Table 1. Damaging effects of the air pollutants under study

Table 1. Damaging effects of the air pollutants under study (click image for larger version)


Table 2. Pollutant sampling and analysis methods

Table 2. Pollutant sampling and analysis methods (click image for larger version)

For the past 18 months the V&A Science Group has been collaborating in the European Union-funded AMECP (Assessment and Monitoring of the Environment of Cultural Property) project. The aims of this project are two-fold:

1.To identify and quantify pollutant chemicals in cultural property environments.
2.To develop a glass-based sensor to facilitate the assessment of these environments.

To carry out the first aim, in March 1994 a programme of systematic pollution monitoring was begun at sites in Germany, Portugal and Great Britain.
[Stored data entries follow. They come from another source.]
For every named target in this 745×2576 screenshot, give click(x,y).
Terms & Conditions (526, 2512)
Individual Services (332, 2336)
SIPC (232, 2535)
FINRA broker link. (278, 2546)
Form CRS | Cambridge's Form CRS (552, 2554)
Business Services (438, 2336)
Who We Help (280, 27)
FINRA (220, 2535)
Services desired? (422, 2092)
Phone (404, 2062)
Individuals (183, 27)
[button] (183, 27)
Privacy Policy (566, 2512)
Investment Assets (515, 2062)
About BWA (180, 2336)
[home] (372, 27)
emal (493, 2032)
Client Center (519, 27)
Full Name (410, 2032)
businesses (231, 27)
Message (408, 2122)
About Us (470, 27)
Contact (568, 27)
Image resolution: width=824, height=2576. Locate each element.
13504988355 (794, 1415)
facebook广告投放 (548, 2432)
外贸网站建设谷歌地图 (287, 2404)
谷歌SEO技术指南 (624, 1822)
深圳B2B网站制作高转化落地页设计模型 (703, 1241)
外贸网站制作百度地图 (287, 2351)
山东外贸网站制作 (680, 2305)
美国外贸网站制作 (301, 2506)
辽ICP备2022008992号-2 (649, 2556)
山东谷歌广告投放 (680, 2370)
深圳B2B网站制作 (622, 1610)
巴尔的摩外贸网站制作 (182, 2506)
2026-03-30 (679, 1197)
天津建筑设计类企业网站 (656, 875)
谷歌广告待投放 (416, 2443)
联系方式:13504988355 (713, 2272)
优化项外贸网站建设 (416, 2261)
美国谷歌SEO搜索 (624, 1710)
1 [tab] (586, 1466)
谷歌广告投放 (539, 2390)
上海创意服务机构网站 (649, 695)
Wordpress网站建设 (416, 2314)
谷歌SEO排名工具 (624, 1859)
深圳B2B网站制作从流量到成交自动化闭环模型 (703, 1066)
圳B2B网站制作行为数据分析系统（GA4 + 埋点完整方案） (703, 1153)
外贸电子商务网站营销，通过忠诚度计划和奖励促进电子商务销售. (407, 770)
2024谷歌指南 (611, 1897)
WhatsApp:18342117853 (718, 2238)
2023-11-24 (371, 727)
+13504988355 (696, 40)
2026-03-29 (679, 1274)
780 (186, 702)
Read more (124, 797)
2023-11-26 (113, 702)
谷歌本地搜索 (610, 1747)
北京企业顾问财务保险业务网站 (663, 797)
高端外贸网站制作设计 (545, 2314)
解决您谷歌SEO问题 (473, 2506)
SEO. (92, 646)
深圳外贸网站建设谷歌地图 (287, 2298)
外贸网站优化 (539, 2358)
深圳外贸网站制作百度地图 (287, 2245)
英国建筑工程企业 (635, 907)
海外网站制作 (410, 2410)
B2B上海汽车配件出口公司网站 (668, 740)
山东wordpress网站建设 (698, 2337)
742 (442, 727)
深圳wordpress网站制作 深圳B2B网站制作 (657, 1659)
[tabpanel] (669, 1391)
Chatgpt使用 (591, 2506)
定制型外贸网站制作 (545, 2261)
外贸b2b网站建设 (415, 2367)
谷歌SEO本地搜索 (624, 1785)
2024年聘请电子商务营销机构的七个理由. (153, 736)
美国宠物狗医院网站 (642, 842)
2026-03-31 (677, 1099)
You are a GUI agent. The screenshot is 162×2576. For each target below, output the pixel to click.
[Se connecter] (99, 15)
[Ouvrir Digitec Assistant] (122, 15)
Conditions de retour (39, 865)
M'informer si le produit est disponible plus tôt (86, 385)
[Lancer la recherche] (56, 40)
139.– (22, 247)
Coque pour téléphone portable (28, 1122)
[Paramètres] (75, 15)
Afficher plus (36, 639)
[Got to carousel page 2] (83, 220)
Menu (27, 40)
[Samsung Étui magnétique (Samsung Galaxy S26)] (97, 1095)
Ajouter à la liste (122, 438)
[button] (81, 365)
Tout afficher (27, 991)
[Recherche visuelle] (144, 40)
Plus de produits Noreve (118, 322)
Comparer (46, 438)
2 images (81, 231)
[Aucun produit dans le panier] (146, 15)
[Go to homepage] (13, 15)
The intention is to monitor continuously for a period of twelve to eighteen months, the pollutants being sampled onto passive diffusion tubes, which are changed every 4-6 weeks. The pollutants selected for study are sulphur dioxide, nitrogen dioxide, volatile organic compounds and formaldehyde. These have been chosen because of the dangers they present to cultural property (Table 1).

Passive samplers have a number of features that make them suitable for a project of this nature. First, they are small and need no power supply, and so can be placed unobtrusively in galleries, display cases and storage areas. They have a very slow uptake rate, making them ideal for long-term sampling periods of several weeks. This in turn means that the data collected are long-term average values. In the context of the Museum collections, exposed to the same environments for many years, this is more relevant than taking short-term spot readings, which may not reflect the environment in the long run. Table 2 lists the pollutants sought, with the sampling and analysis methods used.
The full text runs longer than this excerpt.